(Entries taken from a collection)
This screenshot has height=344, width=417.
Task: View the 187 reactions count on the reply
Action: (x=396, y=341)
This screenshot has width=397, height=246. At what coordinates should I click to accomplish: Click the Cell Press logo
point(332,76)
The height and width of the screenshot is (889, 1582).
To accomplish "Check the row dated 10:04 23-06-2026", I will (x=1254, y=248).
* * *
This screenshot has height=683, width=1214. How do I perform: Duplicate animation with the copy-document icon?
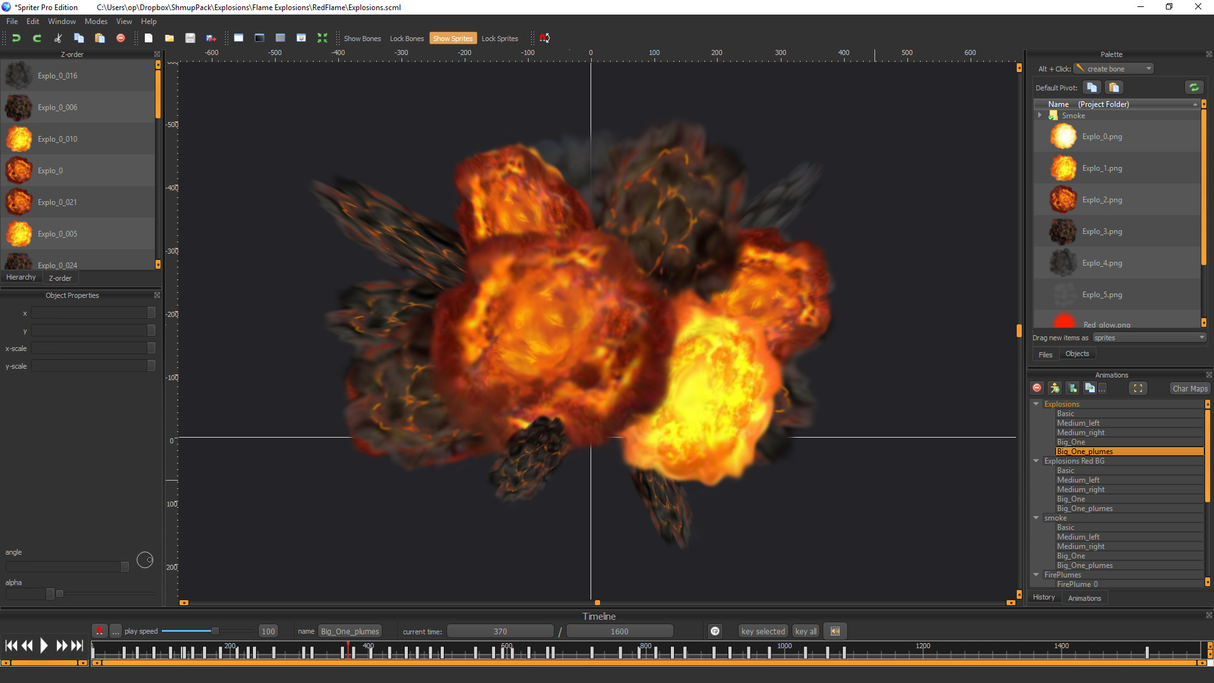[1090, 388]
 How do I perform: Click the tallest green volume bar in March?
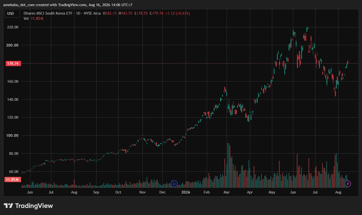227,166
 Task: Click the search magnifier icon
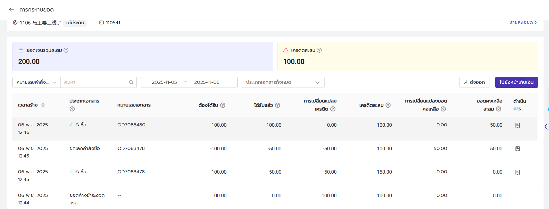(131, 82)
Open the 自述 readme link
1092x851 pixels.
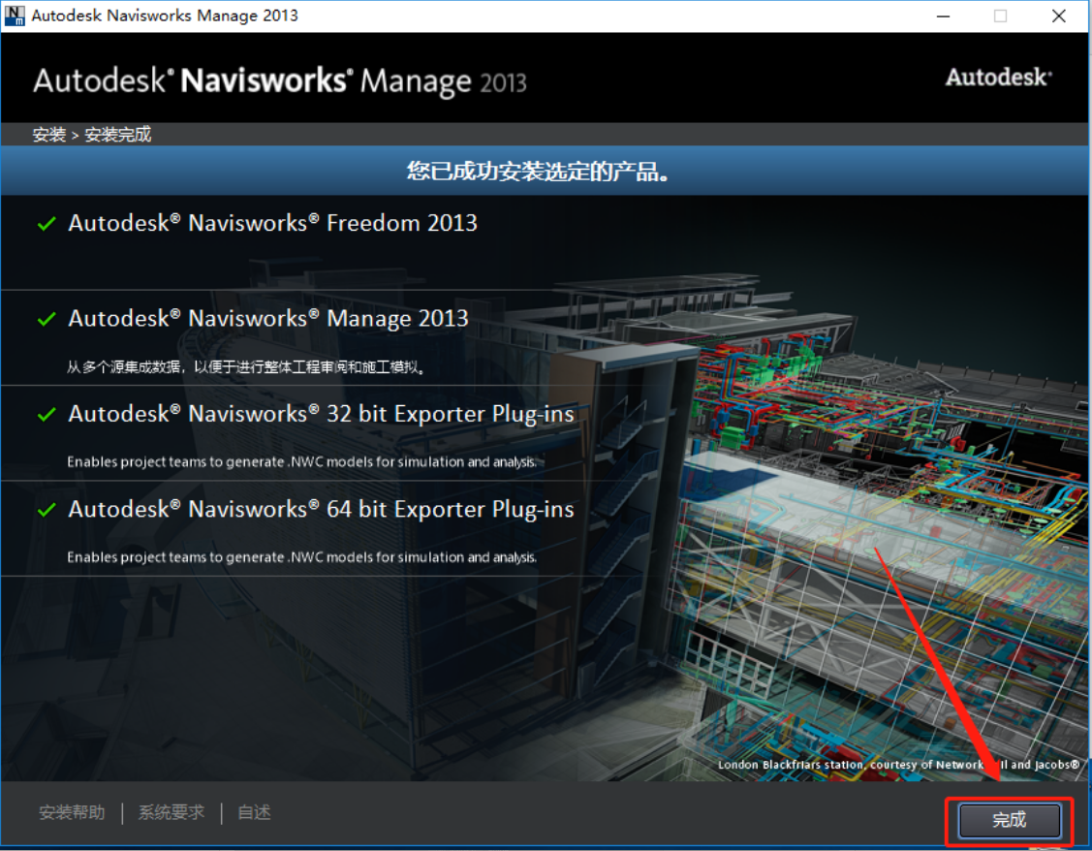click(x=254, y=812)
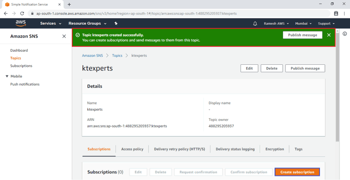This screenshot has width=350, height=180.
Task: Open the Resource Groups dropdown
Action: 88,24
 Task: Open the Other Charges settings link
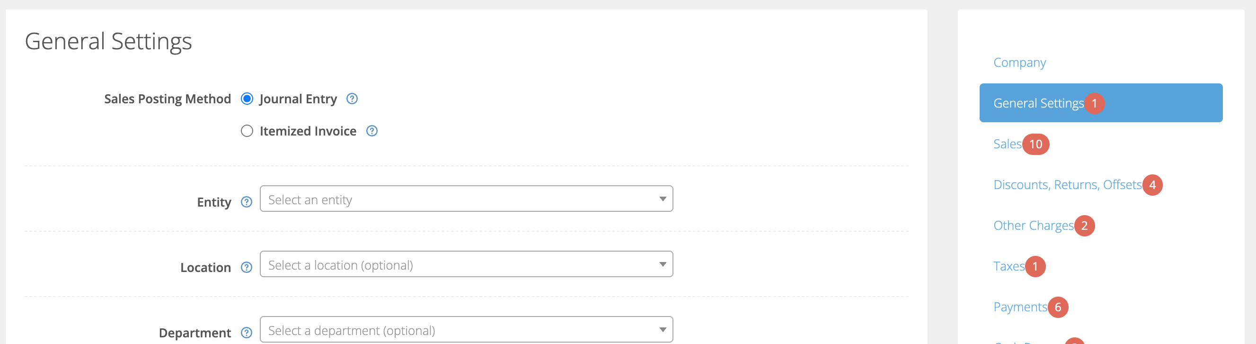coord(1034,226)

*WHAT NEEDS TO BE DONE*
Please update the records starting at the line that has "This screenshot has height=344, width=417." and stopping after the line that has "will (x=1254, y=248).". Replace "logo" with "emblem" and leave everything else unchanged.

*SOLVED PROBLEM*
This screenshot has height=344, width=417.
Task: View the 187 reactions count on the reply
Action: (x=396, y=341)
This screenshot has width=397, height=246. At what coordinates should I click to accomplish: Click the Cell Press emblem
point(332,76)
The height and width of the screenshot is (889, 1582).
To accomplish "Check the row dated 10:04 23-06-2026", I will (x=1254, y=248).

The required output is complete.